'''
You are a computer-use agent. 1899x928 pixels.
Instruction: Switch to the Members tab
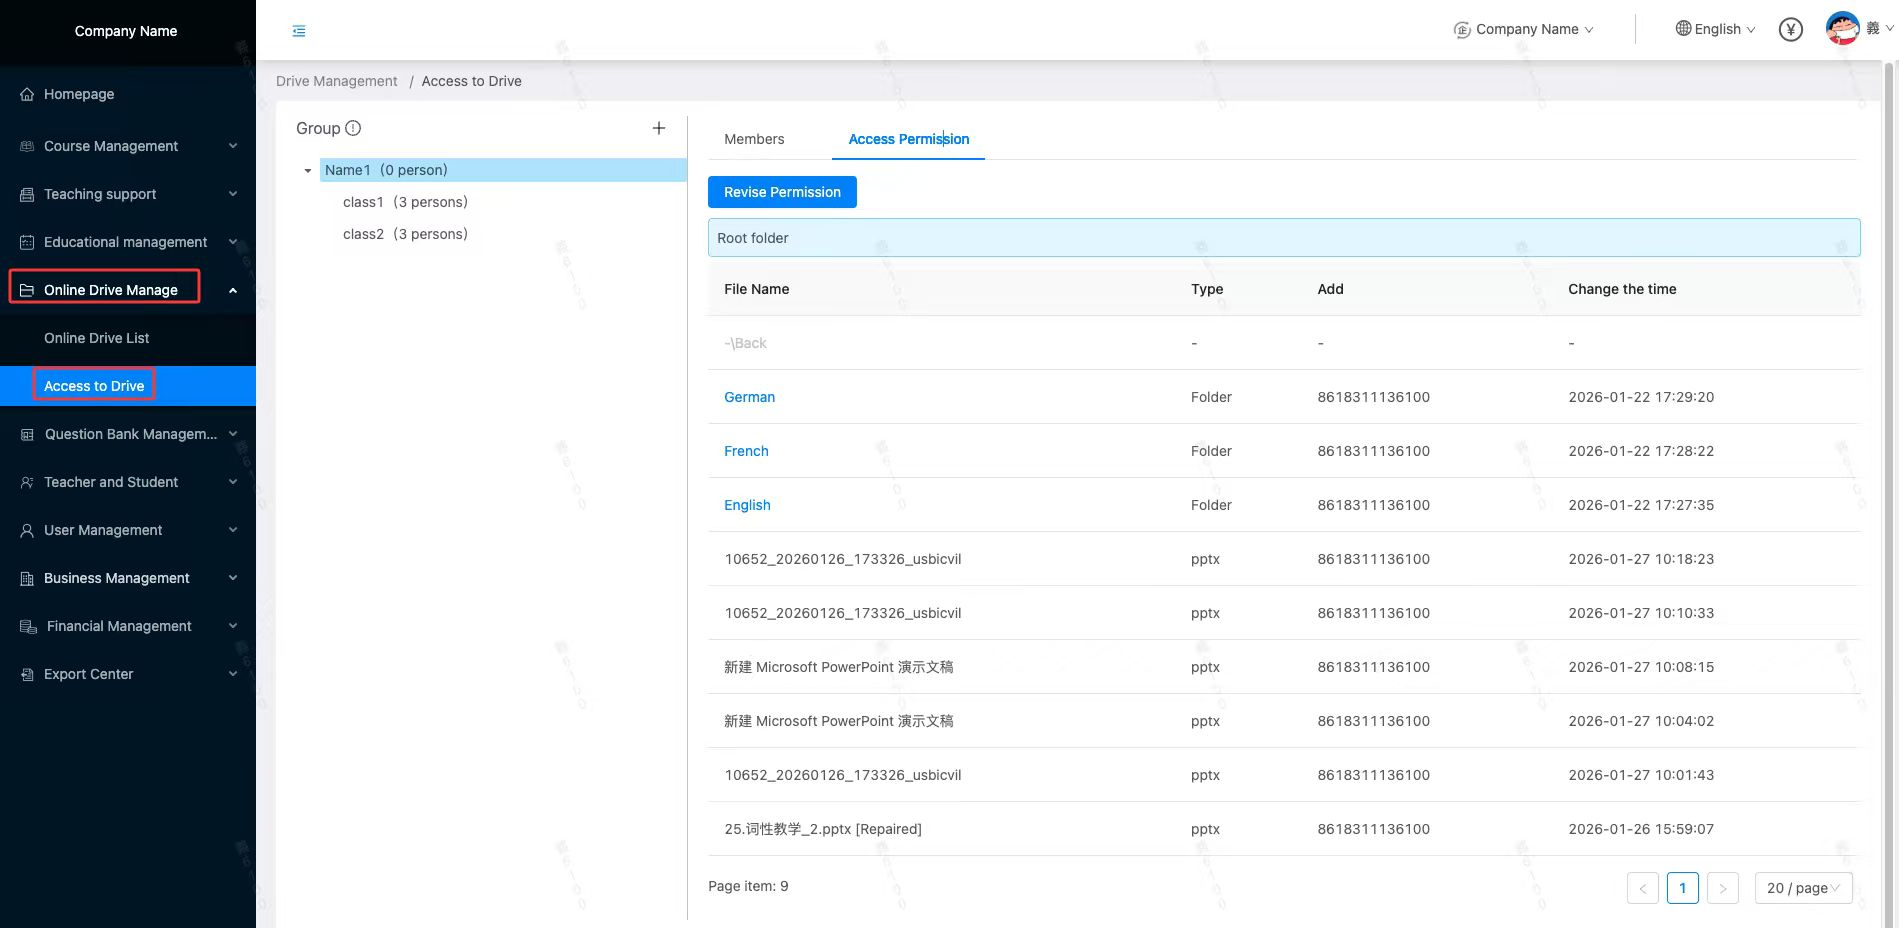pos(754,139)
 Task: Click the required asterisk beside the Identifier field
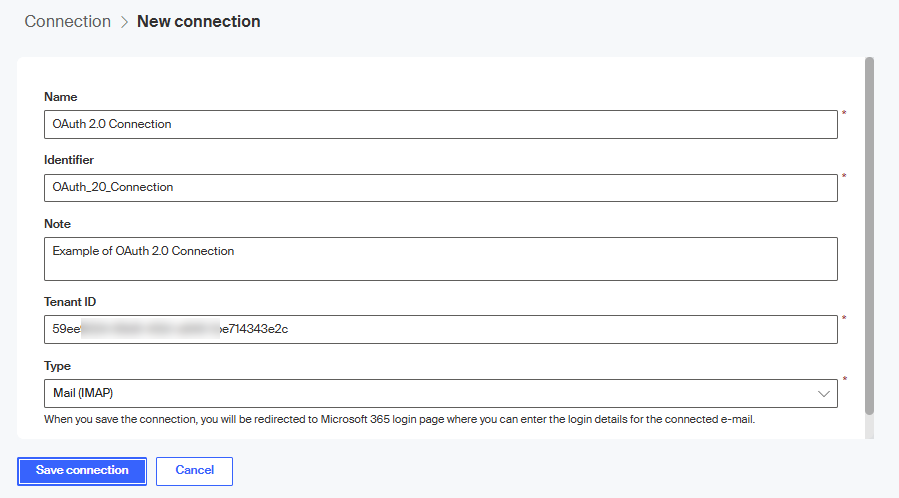tap(844, 177)
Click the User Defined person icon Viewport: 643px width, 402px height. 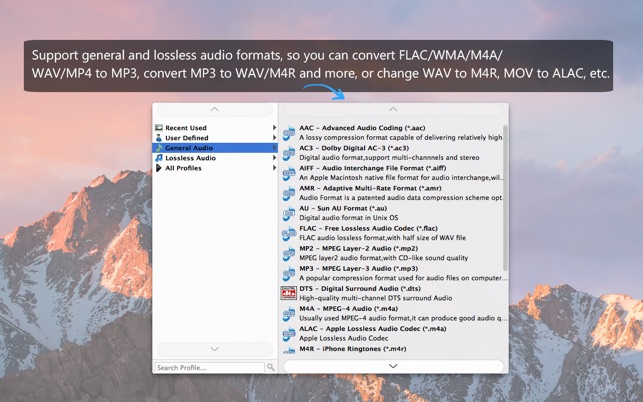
'''
Short problem:
Turn everything from the line containing "Task: Click the" down to the end of the records into a JSON list of strings, one string per line and no blank lines. Leave the pictures out.

Task response:
[
  " Task: Click the required asterisk beside the Identifier field",
  "tap(844, 177)",
  "Click the User Defined person icon Viewport: 643px width, 402px height. "
]